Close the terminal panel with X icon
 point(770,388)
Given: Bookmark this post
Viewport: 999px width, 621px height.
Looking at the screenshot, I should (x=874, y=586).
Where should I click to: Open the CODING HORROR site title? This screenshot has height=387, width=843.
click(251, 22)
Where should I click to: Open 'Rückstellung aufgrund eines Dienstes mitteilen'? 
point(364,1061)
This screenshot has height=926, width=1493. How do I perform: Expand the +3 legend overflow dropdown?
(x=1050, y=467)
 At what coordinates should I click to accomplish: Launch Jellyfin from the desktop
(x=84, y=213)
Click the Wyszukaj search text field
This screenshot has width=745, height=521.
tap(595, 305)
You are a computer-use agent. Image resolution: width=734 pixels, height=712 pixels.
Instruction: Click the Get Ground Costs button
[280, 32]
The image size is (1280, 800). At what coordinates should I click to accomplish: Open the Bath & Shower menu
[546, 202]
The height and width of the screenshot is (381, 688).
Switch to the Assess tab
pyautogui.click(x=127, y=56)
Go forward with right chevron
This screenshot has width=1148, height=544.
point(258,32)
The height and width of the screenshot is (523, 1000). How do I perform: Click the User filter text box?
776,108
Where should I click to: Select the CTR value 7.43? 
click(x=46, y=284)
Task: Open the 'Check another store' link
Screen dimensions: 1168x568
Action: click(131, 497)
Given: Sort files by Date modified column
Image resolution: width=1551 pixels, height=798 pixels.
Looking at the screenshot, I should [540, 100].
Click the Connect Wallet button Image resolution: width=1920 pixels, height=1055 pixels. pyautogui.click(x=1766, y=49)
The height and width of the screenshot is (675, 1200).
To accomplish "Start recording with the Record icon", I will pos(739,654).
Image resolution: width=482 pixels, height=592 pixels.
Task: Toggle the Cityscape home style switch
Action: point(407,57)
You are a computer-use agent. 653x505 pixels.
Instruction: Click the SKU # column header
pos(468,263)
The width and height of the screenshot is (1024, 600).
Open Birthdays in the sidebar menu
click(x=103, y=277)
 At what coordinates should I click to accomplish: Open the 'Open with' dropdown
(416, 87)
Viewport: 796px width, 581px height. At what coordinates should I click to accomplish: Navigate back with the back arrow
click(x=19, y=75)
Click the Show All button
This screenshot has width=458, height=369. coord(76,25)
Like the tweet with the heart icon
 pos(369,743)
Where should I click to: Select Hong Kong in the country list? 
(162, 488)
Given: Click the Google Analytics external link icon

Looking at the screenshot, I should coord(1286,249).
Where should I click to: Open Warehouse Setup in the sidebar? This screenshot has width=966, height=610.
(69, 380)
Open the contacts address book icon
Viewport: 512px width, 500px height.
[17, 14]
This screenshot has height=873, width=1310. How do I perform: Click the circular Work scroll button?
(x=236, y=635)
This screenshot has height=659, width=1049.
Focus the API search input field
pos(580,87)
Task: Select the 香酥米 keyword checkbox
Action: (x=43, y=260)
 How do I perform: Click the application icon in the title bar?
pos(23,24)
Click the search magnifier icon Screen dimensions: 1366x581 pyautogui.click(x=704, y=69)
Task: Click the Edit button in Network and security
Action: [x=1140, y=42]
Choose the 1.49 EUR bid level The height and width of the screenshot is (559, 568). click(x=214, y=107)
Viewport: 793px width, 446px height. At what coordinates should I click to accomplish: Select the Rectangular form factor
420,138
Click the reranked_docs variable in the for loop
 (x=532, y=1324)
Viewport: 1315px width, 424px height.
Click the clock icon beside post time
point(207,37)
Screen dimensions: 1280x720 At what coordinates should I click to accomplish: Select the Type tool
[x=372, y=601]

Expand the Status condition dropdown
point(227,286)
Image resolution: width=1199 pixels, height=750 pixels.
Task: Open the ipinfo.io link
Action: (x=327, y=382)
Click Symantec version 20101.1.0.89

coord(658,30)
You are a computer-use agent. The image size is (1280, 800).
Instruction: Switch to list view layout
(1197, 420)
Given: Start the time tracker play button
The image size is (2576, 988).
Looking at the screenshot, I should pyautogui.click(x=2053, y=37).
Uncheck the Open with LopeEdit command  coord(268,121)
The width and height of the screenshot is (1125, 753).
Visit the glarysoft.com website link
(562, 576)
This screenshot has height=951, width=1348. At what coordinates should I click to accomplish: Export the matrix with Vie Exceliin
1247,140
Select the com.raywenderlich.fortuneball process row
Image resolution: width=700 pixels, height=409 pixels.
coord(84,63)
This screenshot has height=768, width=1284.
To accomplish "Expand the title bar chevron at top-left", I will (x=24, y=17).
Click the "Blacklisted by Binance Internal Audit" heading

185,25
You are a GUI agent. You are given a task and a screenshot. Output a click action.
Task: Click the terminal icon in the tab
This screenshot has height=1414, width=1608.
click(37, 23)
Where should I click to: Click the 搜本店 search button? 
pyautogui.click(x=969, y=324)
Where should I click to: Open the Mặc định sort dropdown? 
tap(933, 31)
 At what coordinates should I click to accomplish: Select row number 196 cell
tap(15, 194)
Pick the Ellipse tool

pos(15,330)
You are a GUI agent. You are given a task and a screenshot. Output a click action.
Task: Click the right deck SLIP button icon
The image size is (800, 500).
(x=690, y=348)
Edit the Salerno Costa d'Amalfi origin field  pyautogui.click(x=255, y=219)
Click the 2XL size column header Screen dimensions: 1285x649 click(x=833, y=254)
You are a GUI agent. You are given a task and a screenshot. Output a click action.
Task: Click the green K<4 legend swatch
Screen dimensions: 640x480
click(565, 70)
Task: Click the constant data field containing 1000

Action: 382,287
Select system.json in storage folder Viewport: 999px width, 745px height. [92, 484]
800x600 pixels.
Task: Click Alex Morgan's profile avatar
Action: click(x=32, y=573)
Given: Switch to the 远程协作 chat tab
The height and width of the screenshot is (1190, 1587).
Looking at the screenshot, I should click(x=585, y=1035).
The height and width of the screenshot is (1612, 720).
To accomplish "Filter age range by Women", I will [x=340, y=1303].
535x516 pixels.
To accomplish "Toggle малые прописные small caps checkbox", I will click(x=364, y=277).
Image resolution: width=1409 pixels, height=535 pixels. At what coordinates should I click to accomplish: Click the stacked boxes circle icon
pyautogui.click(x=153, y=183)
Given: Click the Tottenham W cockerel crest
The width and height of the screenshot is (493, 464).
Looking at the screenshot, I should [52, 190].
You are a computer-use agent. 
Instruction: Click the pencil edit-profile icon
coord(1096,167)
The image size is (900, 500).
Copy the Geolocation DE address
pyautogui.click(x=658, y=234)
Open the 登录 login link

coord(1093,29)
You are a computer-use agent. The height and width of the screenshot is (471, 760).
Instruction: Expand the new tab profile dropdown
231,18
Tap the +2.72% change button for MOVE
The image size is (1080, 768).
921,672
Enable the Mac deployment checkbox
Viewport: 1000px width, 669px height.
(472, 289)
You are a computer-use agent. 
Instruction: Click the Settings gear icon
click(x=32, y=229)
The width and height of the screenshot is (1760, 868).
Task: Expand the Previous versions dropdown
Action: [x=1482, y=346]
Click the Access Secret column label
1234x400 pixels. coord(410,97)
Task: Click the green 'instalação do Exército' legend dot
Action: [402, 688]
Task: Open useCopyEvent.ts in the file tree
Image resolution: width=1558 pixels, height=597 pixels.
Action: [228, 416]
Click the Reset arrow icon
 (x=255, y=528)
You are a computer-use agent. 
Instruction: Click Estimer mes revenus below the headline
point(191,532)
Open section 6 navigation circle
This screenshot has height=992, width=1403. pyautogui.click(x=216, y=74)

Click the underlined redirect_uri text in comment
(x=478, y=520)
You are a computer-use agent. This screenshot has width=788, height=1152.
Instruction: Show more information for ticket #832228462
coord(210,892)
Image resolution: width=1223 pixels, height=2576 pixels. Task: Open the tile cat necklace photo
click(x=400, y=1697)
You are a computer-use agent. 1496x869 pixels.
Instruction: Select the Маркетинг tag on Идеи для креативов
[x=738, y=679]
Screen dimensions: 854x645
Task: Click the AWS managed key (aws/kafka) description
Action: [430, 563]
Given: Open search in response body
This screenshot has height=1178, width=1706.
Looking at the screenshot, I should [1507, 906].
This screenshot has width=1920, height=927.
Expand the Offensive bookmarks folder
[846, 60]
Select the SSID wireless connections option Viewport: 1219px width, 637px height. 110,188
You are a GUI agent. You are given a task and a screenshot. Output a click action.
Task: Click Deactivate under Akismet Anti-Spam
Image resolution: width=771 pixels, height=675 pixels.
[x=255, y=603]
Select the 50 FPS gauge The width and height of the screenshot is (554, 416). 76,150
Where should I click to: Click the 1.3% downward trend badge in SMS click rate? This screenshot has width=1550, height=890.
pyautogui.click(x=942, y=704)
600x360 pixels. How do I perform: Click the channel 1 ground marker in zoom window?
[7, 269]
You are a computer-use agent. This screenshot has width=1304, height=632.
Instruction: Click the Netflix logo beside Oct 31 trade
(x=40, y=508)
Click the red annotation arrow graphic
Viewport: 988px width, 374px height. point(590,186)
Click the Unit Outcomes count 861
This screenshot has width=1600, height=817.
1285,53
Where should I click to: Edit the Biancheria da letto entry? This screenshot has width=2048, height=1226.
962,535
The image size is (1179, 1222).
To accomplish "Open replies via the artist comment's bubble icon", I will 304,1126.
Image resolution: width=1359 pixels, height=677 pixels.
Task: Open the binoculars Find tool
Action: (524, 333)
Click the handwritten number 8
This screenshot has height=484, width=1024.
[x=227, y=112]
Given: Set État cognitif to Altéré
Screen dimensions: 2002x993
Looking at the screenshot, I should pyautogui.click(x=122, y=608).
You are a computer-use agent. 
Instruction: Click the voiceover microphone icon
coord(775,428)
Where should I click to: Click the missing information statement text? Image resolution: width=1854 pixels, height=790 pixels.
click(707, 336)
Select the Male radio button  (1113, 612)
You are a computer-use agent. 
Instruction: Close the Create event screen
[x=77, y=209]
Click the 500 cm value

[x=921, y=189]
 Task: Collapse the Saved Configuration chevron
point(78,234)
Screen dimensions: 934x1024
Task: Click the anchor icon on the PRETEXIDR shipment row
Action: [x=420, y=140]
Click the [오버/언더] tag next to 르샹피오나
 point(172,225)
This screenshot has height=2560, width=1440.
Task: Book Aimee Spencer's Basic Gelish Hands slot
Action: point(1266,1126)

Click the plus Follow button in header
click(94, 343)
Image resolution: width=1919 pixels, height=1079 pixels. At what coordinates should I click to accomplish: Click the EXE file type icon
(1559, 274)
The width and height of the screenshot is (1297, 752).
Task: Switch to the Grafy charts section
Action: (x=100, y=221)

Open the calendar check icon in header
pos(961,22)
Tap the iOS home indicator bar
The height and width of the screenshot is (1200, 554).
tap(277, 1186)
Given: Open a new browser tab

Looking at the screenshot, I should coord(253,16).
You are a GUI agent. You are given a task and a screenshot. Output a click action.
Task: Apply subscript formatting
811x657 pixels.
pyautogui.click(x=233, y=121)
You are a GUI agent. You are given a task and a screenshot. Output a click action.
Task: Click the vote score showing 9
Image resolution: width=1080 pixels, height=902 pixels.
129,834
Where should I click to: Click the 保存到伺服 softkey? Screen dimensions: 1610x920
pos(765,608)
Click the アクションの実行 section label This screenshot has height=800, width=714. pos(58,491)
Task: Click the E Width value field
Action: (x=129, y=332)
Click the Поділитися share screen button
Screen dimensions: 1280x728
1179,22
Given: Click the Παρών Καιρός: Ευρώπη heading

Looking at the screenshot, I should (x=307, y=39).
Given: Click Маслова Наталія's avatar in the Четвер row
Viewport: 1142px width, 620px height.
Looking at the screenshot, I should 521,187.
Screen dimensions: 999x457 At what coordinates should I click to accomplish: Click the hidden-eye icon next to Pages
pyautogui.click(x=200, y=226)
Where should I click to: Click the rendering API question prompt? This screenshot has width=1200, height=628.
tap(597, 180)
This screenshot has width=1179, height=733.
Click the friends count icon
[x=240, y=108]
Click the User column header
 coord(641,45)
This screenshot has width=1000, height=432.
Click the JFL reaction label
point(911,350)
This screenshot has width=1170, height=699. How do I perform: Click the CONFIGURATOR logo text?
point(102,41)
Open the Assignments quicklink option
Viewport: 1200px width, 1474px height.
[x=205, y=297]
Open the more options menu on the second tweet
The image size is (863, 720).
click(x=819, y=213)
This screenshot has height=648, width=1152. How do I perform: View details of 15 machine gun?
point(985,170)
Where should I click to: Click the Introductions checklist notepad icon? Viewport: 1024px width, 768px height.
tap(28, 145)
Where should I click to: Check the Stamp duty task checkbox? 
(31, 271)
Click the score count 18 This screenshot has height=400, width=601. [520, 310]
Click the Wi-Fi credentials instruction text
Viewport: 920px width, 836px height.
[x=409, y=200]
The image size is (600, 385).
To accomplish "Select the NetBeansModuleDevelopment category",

→ **Problem to work on**:
All lines containing "right" in the material above should appear in your reply, copied exactly.

→ **Worked solution**:
Go forward with right chevron
Task: Click the right deck SLIP button icon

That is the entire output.